21 November 2010

Transgenders battle for license to live a decent life

Jakarta Globe - November 18, 2010

Nurfika Osman, Jakarta -- Many transgenders are finding little sympathy from the government as they struggle to obtain vitally important ID cards.

The national ID card, known as the KTP, is required for everything from getting a driver's license and applying for a loan to enrolling at a school and registering to vote. It is also required when seeking medical treatment 
at state and private hospitals.

Many transgenders are denied a KTP because ward officials refuse to register them under the gender they choose to identify with.Ourvoice is a group that lobbies for the rights of marginalized groups such as sex workers and people living with HIV/AIDS. Its secretary, Hartoyo, said on Thursday that being deprived of a KTP threatened the health of people from such groups.

"When you do not have a KTP, access to health care becomes more difficult," he said at a press conference to mark World Transgender Day on Saturday.
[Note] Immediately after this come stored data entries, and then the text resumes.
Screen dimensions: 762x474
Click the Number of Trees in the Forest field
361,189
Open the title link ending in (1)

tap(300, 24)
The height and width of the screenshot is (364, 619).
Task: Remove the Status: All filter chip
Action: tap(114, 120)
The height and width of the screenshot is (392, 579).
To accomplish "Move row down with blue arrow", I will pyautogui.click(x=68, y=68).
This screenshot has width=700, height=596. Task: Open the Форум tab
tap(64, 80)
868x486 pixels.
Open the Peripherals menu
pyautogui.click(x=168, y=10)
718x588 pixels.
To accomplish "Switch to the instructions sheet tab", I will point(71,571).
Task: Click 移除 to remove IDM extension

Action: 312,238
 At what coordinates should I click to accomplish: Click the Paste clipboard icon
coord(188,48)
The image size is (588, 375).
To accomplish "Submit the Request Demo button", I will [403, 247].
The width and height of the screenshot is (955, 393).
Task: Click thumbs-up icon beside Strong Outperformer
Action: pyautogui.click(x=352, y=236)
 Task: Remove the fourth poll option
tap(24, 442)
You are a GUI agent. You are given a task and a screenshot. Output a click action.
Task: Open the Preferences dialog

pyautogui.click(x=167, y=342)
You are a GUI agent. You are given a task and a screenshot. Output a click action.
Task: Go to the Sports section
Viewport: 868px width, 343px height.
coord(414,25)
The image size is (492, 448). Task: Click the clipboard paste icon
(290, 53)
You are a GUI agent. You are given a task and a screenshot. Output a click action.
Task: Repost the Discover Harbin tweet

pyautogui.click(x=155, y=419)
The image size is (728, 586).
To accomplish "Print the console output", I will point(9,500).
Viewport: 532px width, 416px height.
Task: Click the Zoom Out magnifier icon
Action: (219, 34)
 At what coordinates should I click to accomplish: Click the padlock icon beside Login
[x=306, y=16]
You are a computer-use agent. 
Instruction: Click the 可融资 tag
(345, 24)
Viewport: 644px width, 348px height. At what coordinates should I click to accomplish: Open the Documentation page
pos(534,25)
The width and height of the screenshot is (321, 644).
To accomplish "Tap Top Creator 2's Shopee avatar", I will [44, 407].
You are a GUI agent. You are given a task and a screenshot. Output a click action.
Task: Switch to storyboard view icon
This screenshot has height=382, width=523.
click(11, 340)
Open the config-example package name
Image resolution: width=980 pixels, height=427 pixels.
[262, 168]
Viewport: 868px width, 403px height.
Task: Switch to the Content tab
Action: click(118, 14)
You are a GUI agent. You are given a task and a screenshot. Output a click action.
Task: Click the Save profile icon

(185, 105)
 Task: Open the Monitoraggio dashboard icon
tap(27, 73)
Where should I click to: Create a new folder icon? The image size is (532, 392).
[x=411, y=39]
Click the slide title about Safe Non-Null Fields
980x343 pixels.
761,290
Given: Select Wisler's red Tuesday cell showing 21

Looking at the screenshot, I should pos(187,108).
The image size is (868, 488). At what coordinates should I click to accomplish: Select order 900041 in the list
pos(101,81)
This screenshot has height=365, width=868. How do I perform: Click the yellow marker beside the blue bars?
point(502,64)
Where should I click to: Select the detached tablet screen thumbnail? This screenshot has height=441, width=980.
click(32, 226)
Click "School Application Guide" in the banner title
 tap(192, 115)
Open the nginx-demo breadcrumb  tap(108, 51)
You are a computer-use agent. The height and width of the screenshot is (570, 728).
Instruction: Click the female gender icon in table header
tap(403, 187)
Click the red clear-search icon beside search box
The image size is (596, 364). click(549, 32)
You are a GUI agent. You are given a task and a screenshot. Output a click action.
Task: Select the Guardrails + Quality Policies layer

"Meanwhile, these people are among the key groups most prone to HIV/AIDS infections." Hartoyo said because they could not get the cards, many transgenders were being denied HIV/AIDS treatment. "All they can do is wait for their condition to worsen," he said.

Hartoyo also lamented the state of poverty most transgenders were forced to endure. "When a transgender is poor, the condition is worse than for other people because not many people want to help them," he said.

Of the estimated 3,000 transsexuals in Jakarta, half did not have an ID card, he said, quoting figures from the Transsexual Communication Forum. "They face layers of oppression, stigma and denial of access to welfare," Hartoyo said.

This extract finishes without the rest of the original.